Given information:
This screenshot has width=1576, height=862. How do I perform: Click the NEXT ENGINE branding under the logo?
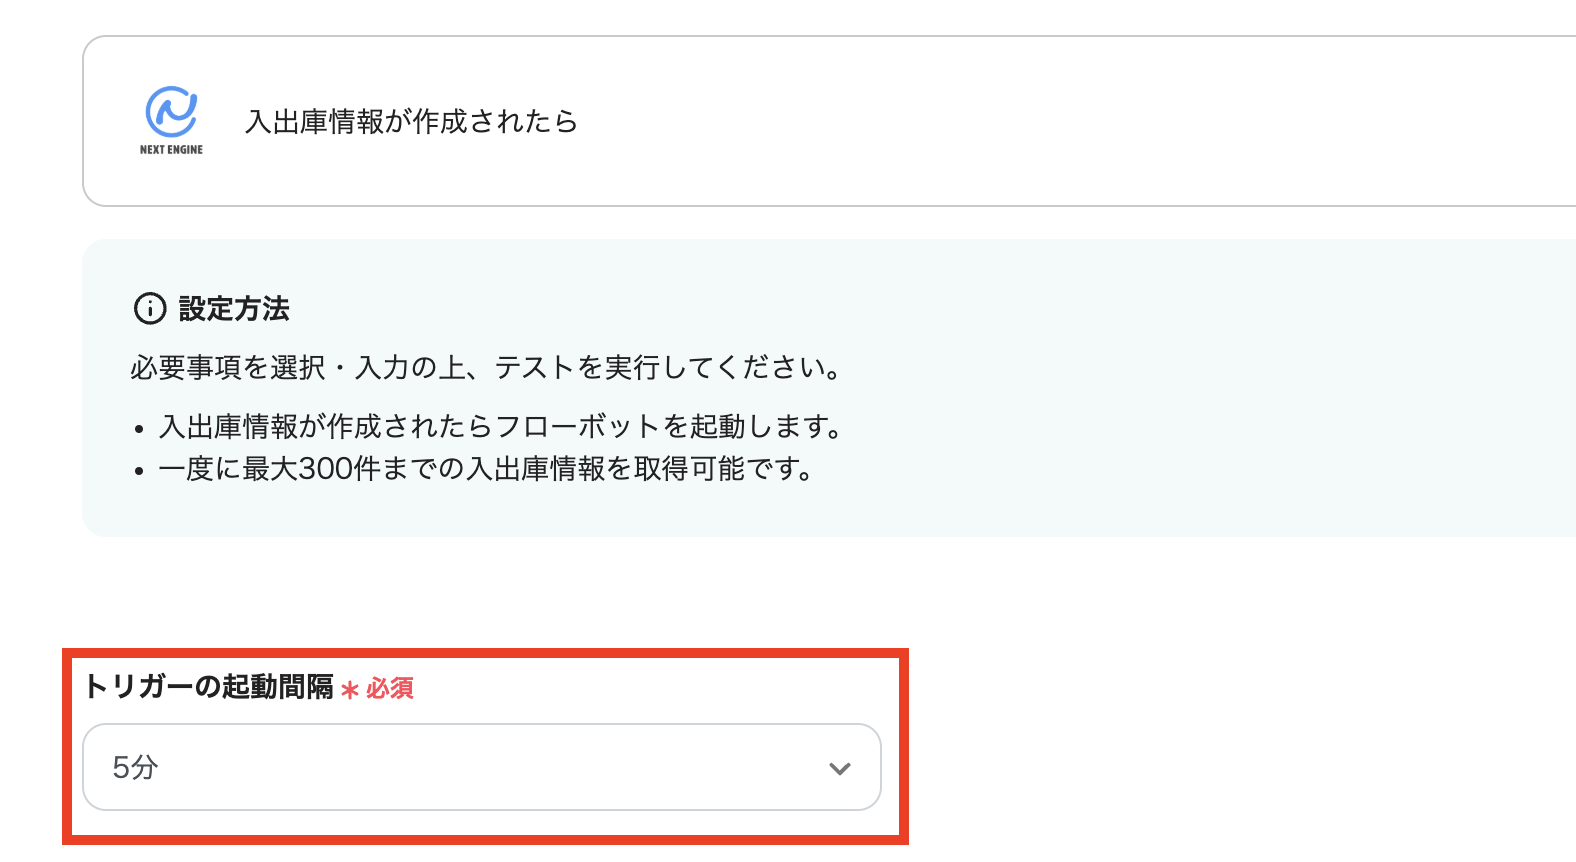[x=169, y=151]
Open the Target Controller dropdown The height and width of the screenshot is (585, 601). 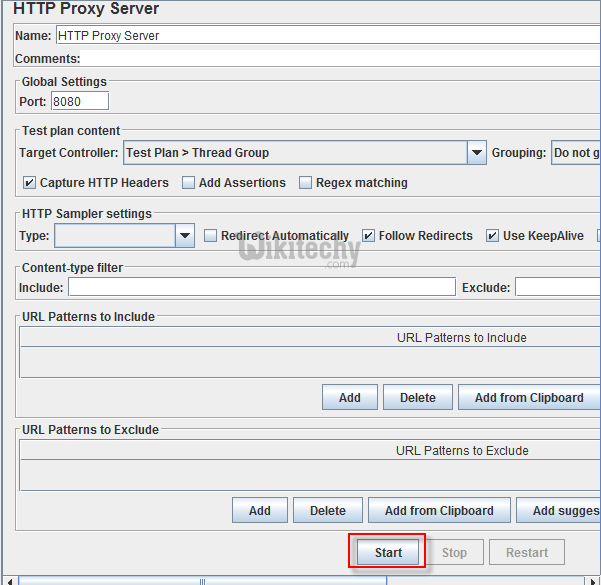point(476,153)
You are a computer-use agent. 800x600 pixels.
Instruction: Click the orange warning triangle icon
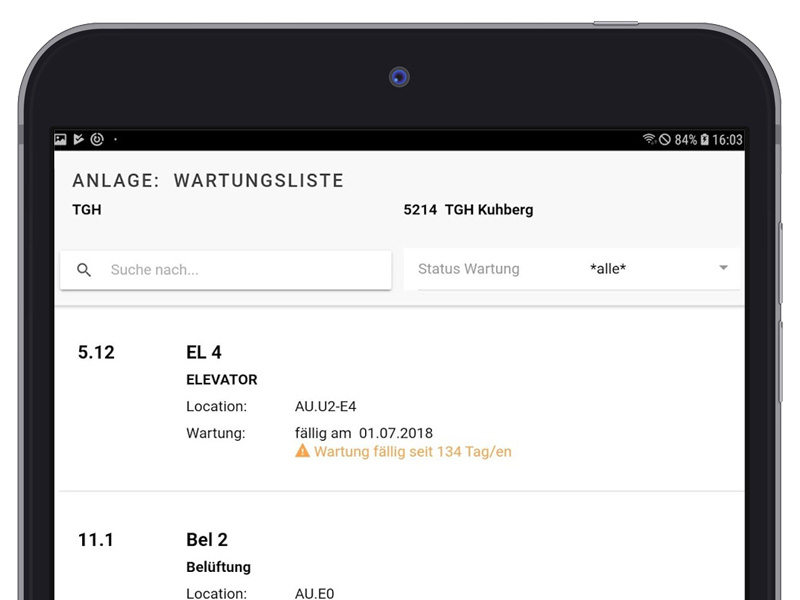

What you need to do: Copy word for word the entries from the line containing "You are a computer-use agent. 800x600 pixels." through the end of the entries, leaving the pictures out of your answer.

Complete output:
You are a computer-use agent. 800x600 pixels.
Instruction: Click the orange warning triangle icon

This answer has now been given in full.